These are the stretching exercises I’ve been using as part of my training program. I’m a big fan of the Global Mountain Bike Network. Their Youtube Channel is a huge resource of information for skills, maintenance and training. I already use the Train with GCN spin classes from their sister channel Global Cycling Network to good effect. I now have professionally designed programs which will get me to where I want to be.

How To Stretch For Mountain Biking

Stretches can be done before and after riding. For each exercise start off by holding for 20 seconds. Work up to holding for 40 seconds.

  1. Neck side stretches on each side, applying slight pressure with the opposite hand.
  2. Shoulders – Standing up, reach out and place interlink your hands together. Drop head and neck and pull like you’re holding onto a tree.
  3. Chest – Place hand at 90 degrees upwards and push against doorframe, don’t over exert. Both sides.
  4. Abdominal Core – Lie face down on the mat with arms and elbows at 90 degrees. Slowly lift head and neck and raise elbows.
  5. Lower Back – Sit back resting on knees and stretch arms forward. Walk hands left and right.
  6. Hip Flexors – Lunge position with knee down. Raise the same arm up as the forward leg. Both sides.
  7. Gluteus Maximus – Lie on back and pull one knee up with your hands. Both sides.
  8. Hamstrings – Legs hip width apart. Slowly reach down with arms down – no bouncing.
  9. Quadriceps – Pull foot up behind and hold, don’t pull too deep. Both sides.
  10. Calfs – Lift toes against the wall and lean in. Both sides.

How To Get A Strong Core For Mountain Biking

30 seconds for each timed exercise. Start off with 1 set.

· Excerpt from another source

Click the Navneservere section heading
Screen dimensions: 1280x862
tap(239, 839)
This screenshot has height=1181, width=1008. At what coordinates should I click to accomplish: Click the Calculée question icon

  1. Glute Bridge – Lie on back with feet flat. Squeeze knees together. Slowly raise the hips. Slow and controlled. 10 repetitions.
  2. Cycle the Bike – Lie on back, legs up at 90 degrees and arms at the side. Slowly extend one leg forward to just above the ground. Keep the lower back on the ground. Pause and switch leg. 10 repetitions, 5 each side.
  3. Back Extension and Shoulder Squeeze – Lie on front with hand by sides. Slowly raise head and shoulders and hands. Breathe in on the way up. 10 repetitions.
  4. Oblique Crunches – Lie on side and one elbow. Slowly lift both legs a short distance. Both sides 10 repetitions.
  5. Single Leg Glute Bridge – Lie on back, lift hips and extend one leg. Hold, pause and lower slowly. Cross arms across chest. 10 repetitions.
  6. Straight Arm Plank – Keep the back straight on hands and feet. Hold for 30 seconds.
  7. Back Extension with Elbows – Lie on front with hands forward and arms bent. Slowly lift shoulders and bring arms back rotating through the shoulders. Lower bring arms forward. 10 repetitions.
  8. Plank – Plank position resting on elbows and toes. Keep back straight. Turn onto side and one elbow. Hold for 15 seconds, 10 repetitions, 5 each side.

7 Body Weight Exercises To Make You A Faster Descender

Start off with 1 Set and build up to 3. Warm up with 10 minutes on the trainer.

  1. Glute Bridge – Lie on back with feet flat. Squeeze knees together. Slowly raise the hips. Slow and controlled. 10 repetitions.
  2. Single Leg Good Morning – Stand with shoulders back. Raise one foot and rotate forwards 90 degrees keeping the leg extended. Don’t lock knees. Slow and controlled. 10 repetitions each side.
  3. Press ups – Feet together and back straight. 10 repetitions.
  4. Back Extensions with Hands to Sky – Lie face down with arms in T position. Slowly raise neck and shoulders and lift hand towards the sky. Slowly lower keeping arms just above the floor. 10 repetitions.
  5. Body Weight Squat – Standing with shoulders back and hands in riding position. Slow lower hips keeping weight through the heels and knees staying behind the toes. Hold for three seconds and the lift. 10 repetitions.
  6. Plank – Rest on elbows and toes with hips up and back straight. Hold for as long as possible.
  7. Iso Split Squat Hold – One one knee with foot forward and 90 degrees in both legs. Torso vertical and shoulders back. Lift knee and hold just about the floor. 5 seconds, 10 repetitions.
  8. Wall Hold – Knees and 90 degrees with back and arms flat against the wall. Hold for as long as possible.

I’ll be doing the stretching program before and after riding from now on. My plan is to alternate between the other two programs several days each with with a couple of days off to rest.

Thank you for reading and happy trails.